As news of the conviction and sentencing of hedge-fund manager Raj Rajaratnam settles down, it’s a good time to take a look back at the last “Bond Villain” to make the financial perp walk—former Tyco CEO Dennis Kozlowski.

In an interview with The Wall Street Journal published Friday, Kozlowski takes issue with what he sees as extravagant bonuses given to executives from companies that received federal bailouts.

“That’s indefensible,” he told the Journal.

The paper notes Kozlowski ”pulled in a pay package worth more than $105 million in fiscal 2000 and was found guilty in 2005 of looting his employer. He was sentenced to as much as 25 years, but he’s now suing New York state to win work release while awaiting his first parole hearing in April.”

“Once one of America’s highest paid CEOs, the 64-year-old felon acknowledges he got ‘piggy’ when it came to his pay,” according to the Journal. “And he says he shares the outrage over corporate greed expressed by the Occupy Wall Street protesters, many of whom wonder why the recent financial crisis didn’t send as many executives to prison as the scandals of a decade ago. ‘I understand their frustration,’ Mr. Kozlowski said in an interview in a visitors’ room at the Mid-State Correctional Facility.”

In the interview, he discussed his post-prison plans, his meetings with GE. CEO Jeff Immelt about possibly combining their companies, and the missteps that led him to prison.

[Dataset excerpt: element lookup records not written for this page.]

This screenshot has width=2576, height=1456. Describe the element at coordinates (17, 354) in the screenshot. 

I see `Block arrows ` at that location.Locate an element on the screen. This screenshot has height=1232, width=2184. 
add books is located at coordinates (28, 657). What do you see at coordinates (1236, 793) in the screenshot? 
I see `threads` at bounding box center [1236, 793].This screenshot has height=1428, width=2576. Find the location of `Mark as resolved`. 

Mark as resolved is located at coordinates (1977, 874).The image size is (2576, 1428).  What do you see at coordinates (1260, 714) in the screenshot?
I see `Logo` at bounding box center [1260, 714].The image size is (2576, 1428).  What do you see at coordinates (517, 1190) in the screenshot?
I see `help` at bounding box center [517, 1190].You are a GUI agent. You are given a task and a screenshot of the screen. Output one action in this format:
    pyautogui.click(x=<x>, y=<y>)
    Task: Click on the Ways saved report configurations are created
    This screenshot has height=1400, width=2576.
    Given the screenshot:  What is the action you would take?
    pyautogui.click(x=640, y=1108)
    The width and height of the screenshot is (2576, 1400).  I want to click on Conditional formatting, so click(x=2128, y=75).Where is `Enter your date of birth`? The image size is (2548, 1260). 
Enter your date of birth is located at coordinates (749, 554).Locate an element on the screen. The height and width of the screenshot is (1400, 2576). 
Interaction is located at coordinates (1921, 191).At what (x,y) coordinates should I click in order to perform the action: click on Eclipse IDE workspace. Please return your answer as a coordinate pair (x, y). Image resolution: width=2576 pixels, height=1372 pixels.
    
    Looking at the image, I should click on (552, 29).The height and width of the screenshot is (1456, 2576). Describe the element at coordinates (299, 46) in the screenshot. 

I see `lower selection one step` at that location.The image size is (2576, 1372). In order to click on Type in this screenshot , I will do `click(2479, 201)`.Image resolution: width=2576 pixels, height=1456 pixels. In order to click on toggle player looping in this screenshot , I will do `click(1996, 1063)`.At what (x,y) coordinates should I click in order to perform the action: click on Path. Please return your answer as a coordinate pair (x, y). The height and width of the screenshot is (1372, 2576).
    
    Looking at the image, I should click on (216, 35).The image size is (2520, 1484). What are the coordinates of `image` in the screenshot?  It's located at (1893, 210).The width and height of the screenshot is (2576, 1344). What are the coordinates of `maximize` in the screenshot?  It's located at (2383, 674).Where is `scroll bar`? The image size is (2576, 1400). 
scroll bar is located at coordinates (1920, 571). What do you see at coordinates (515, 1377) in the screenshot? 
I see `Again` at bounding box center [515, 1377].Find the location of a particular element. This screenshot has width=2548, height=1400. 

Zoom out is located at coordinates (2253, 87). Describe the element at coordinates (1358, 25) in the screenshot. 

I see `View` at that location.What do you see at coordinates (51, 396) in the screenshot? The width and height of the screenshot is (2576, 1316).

“He received a sentence of 8 1/3 years to 25 years, compared with 25 years for former WorldCom CEO Bernard J. Ebbers and 24 for former Enron President Jeffrey Skilling. In seeking the maximum sentence, Assistant District Attorney Owen Heimer called Mr. Kozlowski’s crimes ‘unprecedented’ and said he made Tyco a ‘symbol of kleptocratic management,’” according to the paper.